In order to map our multi-domain gender indicators to our outcomes of interest, while controlling for potential confounding due to sociodemographic variables, we used a series of conceptual models to guide our thinking (Figs. 1 and 2). Drawing upon the broader conceptual models of the previously described gender analytic framework and the socioecological framework, we positioned our sociodemographic confounders as the foundation upon which many gender is a foundation. We grouped our indicators based on the four domains and drew relationships initially based on these overall groupings. Finally, we applied directed acyclic graph (DAG) notation from our measured indicators to one another, in order to formalize the regression model we intended to run [11] (Fig. 1).

Fig. 1
figure 1

Conceptual framework with directed acyclic graph notation of gender indicator variables and their associations between one another and with health outcomes

Fig. 2
figure 2

Conceptual framework of social power and equality in relationships and the impact of concordance or discordance in the relationship on health outcomes. Note: “Women +” refers to women’s endorsement of these gender variables as measured in our survey, while “Women -” refers to lack of endorsement. Similarly, “Men +” refers to men’s endorsement while “Men -” refers to their lack of endorsement of gender power dynamic variables. We hypothesize that men carry more social power in patriarchal societies than women, and that endorsing positive gender variables relates to greater equality within the relationship/marriage. We highlight here that it is the overlap and lack thereof of their gender variable endorsement (concordance or discordance of responses) that is of interest in this analysis of health outcomes

These conceptual models examined women’s gender norms and beliefs, decision-making ability, access to resources, and paid labor and responsibility-sharing in the household. We also applied an extended framework to incorporate complimentary measures in the men’s survey. Utilizing a paired analytic approach, we limited our analyses to men’s and women’s responses who could be paired from the survey’s relational data. We hypothesize that social power and equality exist on two axes that men’s and women’s concordant or discordant responses to gender variable questions can then influence health outcomes (Fig. 2). To simplify the discussion of the discordance analyses, “men discordant” refers to when the men endorsed an item and their wife/partner did not; whereas, “women discordant” refers to when the women endorse an item and their husband/partner did not.

Major outcome variables

The gender variables were assessed against 18 existing women’s health and health system access outcome indicators, spanning three levels: individual, family, and health system. Individual outcomes included whether a woman breastfed her last child. Family outcomes included those requiring consent or input from both partners, such as whether a woman used condoms or contraception during her last sexual encounter with their partner/husband. Health system access outcomes included outcomes that were at least partially dependent on health facility capacity and availability, such as whether a woman received Antenatal Care (ANC) from a skilled health care provider. We removed health outcomes from our analyses that had poor performance in prior RADAR coverage surveys, such as whether a skilled provider was present at a woman’s most recent delivery.

Statistical analysis

We conducted the following statistical analyses:

Descriptive analysis of all men and all women

We undertook initial descriptive analyses to understand the distribution of gender variables within the sample population. For this assessment, we identified men and women residing in the same household. In addition, multiple men or women from the same household could be included in the main analysis, however additional people beyond the head of household and their partner were removed in the paired analysis.

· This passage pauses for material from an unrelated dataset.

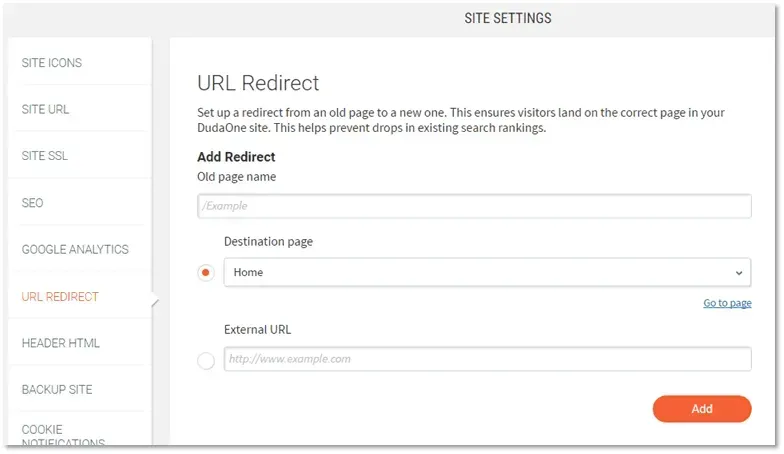Open Google Analytics settings
Image resolution: width=784 pixels, height=454 pixels.
(75, 250)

Descriptive analysis of paired men and women

We also undertook descriptive analysis among paired men and women who were married to one another. We restricted our analysis to men who were heads of their households and their wives/partners. This is due to data availability; in the household roster, each household member’s relationship was recorded with respect to the head of household. We calculated the percent agreement and Pearson’s correlation coefficient for each of the responses between couples. Polygamous unions were not delineated from other unions, and only the primary husband-wife pair were included in the analysis.

Inferential analysis

In order to conserve power, we generated 2 × 2 contingency tables for each gender variable and health outcome. If a contingency table had fewer than 10 cases in any given cell, we excluded the corresponding dependent/independent variable model from analysis. We then calculated logistic or linear regressions for each health outcome and the gender variables of interest, as applicable. We used a false discovery rate (FDR) method to adjust for multiple testing while maintaining power in items with fewer responses due to the survey skip pattern. Our intended significance threshold was defined as P < 0.05.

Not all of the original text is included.